▸ Given information
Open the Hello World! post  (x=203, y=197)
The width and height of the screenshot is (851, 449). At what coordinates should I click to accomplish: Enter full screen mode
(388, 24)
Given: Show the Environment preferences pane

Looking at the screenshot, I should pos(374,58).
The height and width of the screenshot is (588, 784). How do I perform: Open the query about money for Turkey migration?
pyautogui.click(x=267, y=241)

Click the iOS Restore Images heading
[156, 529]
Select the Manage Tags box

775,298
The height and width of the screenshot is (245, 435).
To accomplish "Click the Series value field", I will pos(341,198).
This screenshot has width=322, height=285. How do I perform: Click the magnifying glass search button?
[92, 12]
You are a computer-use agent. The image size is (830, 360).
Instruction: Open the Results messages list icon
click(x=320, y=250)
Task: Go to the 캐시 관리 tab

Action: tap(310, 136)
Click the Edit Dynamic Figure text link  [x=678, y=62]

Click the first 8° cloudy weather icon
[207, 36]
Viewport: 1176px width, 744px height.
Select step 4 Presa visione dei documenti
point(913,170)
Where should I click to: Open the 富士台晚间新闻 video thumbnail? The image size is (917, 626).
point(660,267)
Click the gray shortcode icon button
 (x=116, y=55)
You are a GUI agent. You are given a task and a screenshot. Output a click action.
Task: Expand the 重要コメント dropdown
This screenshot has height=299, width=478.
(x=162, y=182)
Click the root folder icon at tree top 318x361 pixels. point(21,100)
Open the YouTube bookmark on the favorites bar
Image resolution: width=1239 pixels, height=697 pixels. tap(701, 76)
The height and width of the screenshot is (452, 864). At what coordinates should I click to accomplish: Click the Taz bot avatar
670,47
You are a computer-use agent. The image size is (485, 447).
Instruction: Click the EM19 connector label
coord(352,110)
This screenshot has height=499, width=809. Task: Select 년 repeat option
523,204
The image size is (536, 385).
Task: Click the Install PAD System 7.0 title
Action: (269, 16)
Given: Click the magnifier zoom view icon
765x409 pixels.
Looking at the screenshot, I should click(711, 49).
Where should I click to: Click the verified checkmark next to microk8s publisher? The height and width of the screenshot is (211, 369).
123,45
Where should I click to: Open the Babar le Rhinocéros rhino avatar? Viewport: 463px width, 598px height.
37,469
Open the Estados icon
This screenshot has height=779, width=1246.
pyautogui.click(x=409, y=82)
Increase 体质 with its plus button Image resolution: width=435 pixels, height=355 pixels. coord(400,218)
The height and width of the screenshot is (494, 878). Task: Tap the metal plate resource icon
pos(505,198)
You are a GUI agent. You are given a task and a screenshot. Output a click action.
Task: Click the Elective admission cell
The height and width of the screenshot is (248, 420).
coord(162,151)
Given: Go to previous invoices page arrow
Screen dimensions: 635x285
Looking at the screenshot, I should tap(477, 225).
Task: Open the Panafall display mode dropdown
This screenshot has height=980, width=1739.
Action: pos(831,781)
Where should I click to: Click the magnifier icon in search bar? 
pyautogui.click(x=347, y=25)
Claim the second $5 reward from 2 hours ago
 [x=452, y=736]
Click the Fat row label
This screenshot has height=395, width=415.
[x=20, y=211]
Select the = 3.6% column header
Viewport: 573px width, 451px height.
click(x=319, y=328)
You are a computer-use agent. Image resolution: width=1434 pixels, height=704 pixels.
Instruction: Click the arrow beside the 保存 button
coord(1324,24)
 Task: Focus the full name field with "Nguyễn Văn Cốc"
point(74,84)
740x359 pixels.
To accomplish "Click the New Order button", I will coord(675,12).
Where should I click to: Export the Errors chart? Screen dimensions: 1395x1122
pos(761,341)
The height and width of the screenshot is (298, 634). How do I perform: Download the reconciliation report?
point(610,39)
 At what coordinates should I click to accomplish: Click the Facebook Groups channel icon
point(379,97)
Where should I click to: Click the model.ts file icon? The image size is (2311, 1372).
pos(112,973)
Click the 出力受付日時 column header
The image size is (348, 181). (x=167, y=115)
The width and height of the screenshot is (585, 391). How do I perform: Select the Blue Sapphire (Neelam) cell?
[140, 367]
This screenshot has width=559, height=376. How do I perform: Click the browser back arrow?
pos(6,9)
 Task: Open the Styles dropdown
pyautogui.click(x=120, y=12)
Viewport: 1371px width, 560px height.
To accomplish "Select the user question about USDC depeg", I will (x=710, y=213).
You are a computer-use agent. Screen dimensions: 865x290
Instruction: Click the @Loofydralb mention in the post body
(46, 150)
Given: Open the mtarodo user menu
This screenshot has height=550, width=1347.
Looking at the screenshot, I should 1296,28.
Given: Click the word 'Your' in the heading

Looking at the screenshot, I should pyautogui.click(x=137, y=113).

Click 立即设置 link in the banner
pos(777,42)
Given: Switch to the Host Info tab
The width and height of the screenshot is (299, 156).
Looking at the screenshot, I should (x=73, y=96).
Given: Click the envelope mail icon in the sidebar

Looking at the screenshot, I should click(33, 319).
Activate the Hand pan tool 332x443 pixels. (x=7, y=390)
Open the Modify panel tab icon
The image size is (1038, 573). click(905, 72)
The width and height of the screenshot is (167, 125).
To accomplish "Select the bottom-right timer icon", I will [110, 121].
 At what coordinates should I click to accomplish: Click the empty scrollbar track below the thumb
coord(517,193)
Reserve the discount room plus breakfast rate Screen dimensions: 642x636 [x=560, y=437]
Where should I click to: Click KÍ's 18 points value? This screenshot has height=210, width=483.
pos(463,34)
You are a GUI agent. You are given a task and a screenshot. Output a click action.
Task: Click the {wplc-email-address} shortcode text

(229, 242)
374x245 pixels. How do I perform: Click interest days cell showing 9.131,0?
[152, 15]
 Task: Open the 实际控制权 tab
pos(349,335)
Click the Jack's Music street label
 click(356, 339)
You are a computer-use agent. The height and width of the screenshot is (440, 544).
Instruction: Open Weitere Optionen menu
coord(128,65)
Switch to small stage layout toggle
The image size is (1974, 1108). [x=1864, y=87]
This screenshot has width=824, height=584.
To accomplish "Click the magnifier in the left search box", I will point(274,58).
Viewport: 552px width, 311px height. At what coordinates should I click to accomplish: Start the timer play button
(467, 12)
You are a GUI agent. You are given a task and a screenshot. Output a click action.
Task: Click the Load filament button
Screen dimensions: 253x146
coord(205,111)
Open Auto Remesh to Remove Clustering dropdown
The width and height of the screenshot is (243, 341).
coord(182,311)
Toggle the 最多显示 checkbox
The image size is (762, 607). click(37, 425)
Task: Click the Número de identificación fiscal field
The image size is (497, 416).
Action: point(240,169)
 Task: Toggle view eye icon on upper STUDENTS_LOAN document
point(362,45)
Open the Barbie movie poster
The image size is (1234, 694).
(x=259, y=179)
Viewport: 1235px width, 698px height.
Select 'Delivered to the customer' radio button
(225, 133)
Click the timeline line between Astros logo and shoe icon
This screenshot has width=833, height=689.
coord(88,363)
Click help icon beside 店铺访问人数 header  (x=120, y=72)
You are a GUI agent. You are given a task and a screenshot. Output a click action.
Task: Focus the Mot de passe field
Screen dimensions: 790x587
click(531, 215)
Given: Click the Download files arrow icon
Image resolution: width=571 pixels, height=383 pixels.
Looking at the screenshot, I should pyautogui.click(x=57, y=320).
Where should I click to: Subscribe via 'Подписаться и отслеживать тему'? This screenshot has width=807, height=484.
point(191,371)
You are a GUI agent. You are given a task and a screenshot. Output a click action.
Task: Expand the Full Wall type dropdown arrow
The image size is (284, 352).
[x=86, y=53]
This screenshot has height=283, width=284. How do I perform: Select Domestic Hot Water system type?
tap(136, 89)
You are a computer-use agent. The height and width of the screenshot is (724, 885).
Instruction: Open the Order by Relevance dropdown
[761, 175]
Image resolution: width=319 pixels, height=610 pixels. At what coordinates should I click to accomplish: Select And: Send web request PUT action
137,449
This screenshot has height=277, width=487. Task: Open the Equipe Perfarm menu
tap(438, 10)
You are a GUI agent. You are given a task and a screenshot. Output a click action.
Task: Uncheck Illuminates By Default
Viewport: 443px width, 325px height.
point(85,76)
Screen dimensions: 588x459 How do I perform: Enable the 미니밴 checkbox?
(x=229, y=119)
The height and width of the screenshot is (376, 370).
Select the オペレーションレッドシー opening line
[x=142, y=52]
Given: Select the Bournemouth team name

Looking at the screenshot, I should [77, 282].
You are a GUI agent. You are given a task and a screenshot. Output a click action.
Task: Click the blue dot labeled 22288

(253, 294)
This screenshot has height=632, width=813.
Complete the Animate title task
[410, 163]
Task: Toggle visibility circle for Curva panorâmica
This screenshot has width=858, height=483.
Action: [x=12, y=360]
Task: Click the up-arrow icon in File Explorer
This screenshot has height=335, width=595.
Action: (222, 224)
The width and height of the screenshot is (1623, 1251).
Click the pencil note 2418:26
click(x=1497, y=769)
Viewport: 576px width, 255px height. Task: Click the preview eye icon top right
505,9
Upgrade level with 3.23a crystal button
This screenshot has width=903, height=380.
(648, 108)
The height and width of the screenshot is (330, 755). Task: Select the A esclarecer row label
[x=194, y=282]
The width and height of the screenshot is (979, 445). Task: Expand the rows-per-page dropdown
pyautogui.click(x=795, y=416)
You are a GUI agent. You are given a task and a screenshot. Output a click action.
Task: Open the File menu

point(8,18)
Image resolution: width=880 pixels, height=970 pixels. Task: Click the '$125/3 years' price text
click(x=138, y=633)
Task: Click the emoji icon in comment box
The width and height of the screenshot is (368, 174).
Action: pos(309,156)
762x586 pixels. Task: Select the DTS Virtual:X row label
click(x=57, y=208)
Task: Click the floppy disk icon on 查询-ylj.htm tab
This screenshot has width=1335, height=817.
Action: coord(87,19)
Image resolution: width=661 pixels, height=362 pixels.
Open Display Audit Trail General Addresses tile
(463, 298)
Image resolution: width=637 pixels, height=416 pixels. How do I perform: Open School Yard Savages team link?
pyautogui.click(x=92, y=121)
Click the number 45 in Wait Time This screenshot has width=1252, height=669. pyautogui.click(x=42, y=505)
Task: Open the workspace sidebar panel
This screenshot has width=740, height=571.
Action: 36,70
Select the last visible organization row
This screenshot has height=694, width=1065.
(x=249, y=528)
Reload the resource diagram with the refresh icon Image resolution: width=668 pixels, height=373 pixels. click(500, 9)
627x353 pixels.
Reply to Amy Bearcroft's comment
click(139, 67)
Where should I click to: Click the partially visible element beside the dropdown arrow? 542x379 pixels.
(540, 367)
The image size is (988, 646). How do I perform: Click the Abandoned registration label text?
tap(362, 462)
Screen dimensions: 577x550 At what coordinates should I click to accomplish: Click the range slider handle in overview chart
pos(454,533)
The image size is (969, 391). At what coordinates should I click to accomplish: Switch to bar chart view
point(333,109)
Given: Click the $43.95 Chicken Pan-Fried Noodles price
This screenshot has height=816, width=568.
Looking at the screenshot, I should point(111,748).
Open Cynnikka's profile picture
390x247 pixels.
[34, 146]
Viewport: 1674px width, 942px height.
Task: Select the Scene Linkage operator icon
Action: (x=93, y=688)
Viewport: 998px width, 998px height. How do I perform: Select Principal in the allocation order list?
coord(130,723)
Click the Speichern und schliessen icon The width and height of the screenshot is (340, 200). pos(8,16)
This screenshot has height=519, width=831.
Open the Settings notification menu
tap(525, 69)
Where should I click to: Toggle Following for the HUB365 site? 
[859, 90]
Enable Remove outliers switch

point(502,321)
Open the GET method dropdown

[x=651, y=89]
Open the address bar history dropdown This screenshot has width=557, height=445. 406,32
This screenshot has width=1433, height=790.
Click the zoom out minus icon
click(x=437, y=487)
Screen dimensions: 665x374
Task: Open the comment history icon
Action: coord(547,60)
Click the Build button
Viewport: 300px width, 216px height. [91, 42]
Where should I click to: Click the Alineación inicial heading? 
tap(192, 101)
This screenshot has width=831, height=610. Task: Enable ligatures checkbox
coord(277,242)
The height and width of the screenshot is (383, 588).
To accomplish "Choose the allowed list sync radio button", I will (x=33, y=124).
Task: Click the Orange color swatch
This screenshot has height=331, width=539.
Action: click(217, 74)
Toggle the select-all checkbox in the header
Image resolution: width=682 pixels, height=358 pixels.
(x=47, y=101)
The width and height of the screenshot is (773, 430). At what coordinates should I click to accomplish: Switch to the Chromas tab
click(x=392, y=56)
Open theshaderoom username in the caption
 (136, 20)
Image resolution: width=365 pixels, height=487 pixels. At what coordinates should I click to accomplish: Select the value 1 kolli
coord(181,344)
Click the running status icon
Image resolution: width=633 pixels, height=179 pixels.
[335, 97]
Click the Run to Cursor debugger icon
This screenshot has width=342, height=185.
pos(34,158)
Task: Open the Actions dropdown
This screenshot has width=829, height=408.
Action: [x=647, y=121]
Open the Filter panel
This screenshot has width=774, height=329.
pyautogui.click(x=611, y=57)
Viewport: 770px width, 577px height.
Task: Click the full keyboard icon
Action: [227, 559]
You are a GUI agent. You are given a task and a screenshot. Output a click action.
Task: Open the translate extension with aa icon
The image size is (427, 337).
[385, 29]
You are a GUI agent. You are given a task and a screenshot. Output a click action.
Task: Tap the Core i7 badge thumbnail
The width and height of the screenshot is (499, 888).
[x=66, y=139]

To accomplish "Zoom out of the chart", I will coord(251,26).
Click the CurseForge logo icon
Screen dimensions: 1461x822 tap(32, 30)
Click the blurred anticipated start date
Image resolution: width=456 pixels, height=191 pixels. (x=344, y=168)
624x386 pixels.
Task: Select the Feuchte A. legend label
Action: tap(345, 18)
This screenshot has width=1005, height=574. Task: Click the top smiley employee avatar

▸ Task requirements
From the listing above, extract and reproduce verbatim the lines starting at the line containing "Given: Click the $43.95" and ending at the line containing "Open the address", both included.

▸ Written response
Given: Click the $43.95 Chicken Pan-Fried Noodles price
This screenshot has height=816, width=568.
Looking at the screenshot, I should point(111,748).
Open Cynnikka's profile picture
390x247 pixels.
[34, 146]
Viewport: 1674px width, 942px height.
Task: Select the Scene Linkage operator icon
Action: (x=93, y=688)
Viewport: 998px width, 998px height. How do I perform: Select Principal in the allocation order list?
coord(130,723)
Click the Speichern und schliessen icon The width and height of the screenshot is (340, 200). pos(8,16)
This screenshot has height=519, width=831.
Open the Settings notification menu
tap(525, 69)
Where should I click to: Toggle Following for the HUB365 site? 
[859, 90]
Enable Remove outliers switch

point(502,321)
Open the GET method dropdown

[x=651, y=89]
Open the address bar history dropdown This screenshot has width=557, height=445. 406,32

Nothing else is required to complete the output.